Here’s a telling excerpt:

“As a father, my line in the sand was crossed when Columbia library exhibited a bright, colorful display of no less than 28 books for this past Pride Month, all of which were written and marketed specifically for minors, especially young children. It is also important to keep in mind that the American Library Association and similar governing bodies categorize ‘young adults’ to as young as 12, so any of these books were AT BEST, available to 12-year-olds.

“This, of course, assumes that NO child younger than 12 has ever picked up a book outside of their recommended age bracket, just as no 12-year-old has ever watched a PG-13 movie on Netflix.

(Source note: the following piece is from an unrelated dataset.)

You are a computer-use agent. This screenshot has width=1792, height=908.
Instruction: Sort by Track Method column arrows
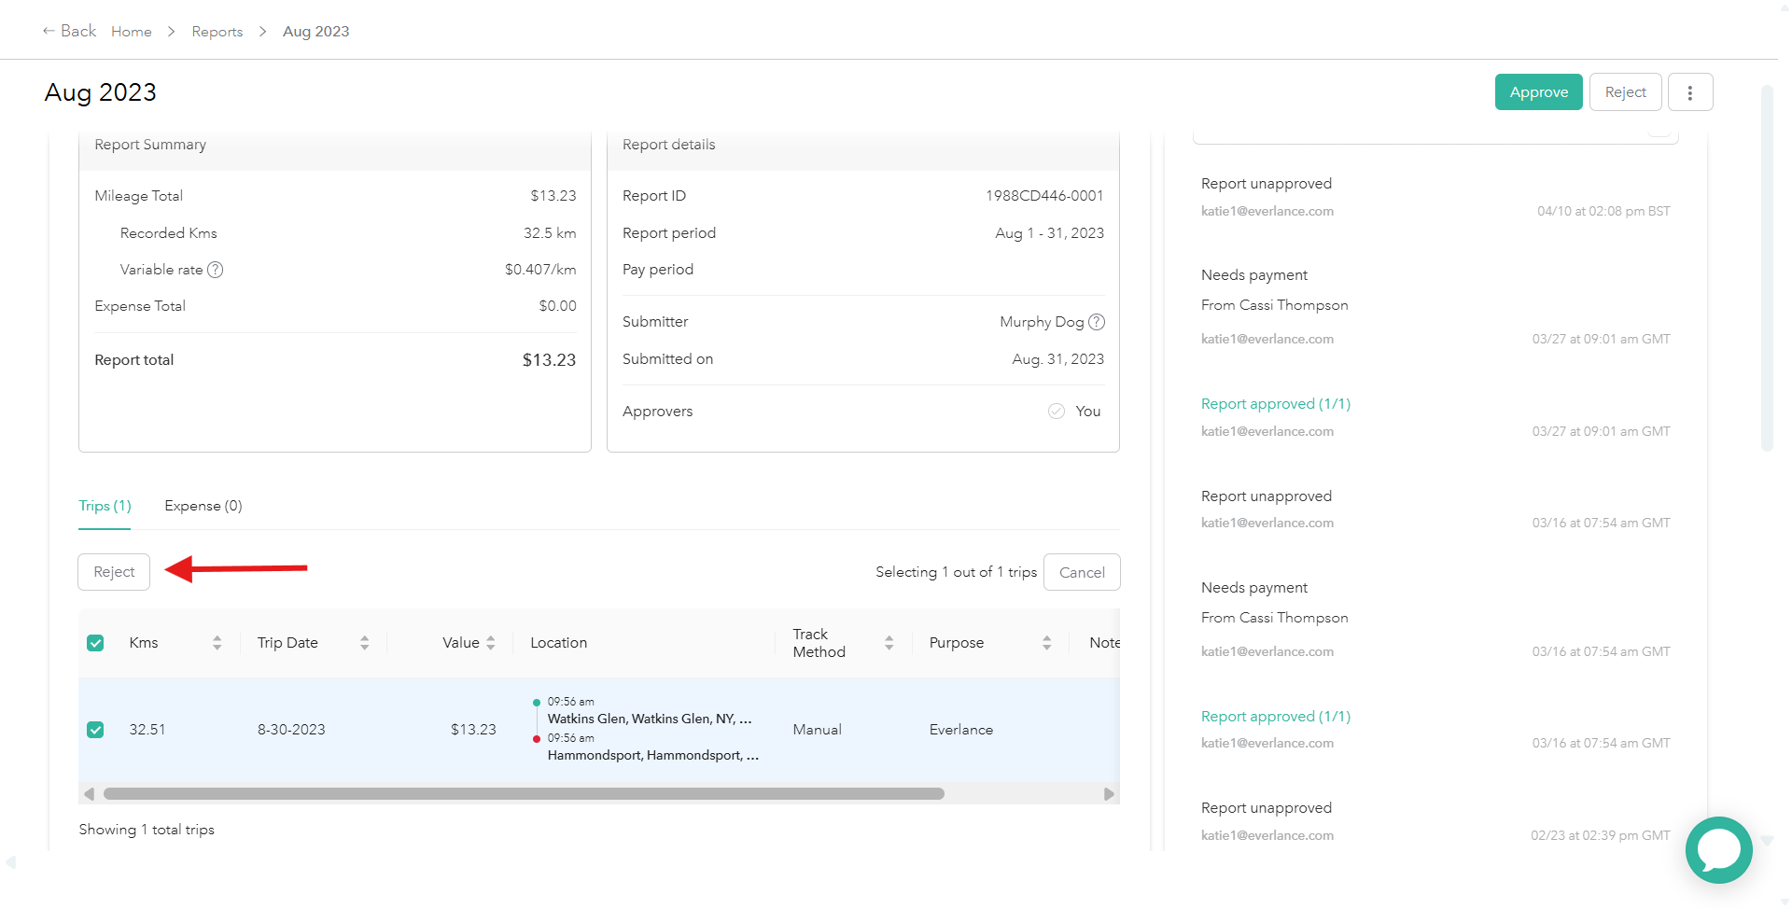tap(889, 643)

“Among these books included content written by a boy that started dressing in drag and removing his clothing for money at the age of 11, and has (according to the book), founded the first QUOTE ‘drag house for drag kids.’ It included books encouraging the young reader to discover what their QUOTE ‘sexual pleasure looks like,’ depictions of masturbation, instructions on how to pursue life-altering bodily mutilation like double mastectomies and castration, and encouraged chemical treatments that result in lifelong infertility, higher rates of cancer, and other side effects that we are only now learning more about.”

Miller also said he had no opposition to gays and no interest, like much of today’s America, in what consenting adults do in the privacy of their homes.

I drove home trying to understand why so many in the “progressive” gay movement want our children to be gay or transgendered these days, instead of just accepting the victory of the gay rights movement.

I know many gay conservatives who have no interest in “grooming” and, indeed, oppose it. Some are good friends.

The only way I can think of to stop all this is for parents to stand up. To do so, however, they will have to confront, among others, the librarians, a group of people who are heavily indoctrinated on the way to their professional accreditation as Masters in Library Science.

But at least the parents are making an effort in Columbia. Bravo to them!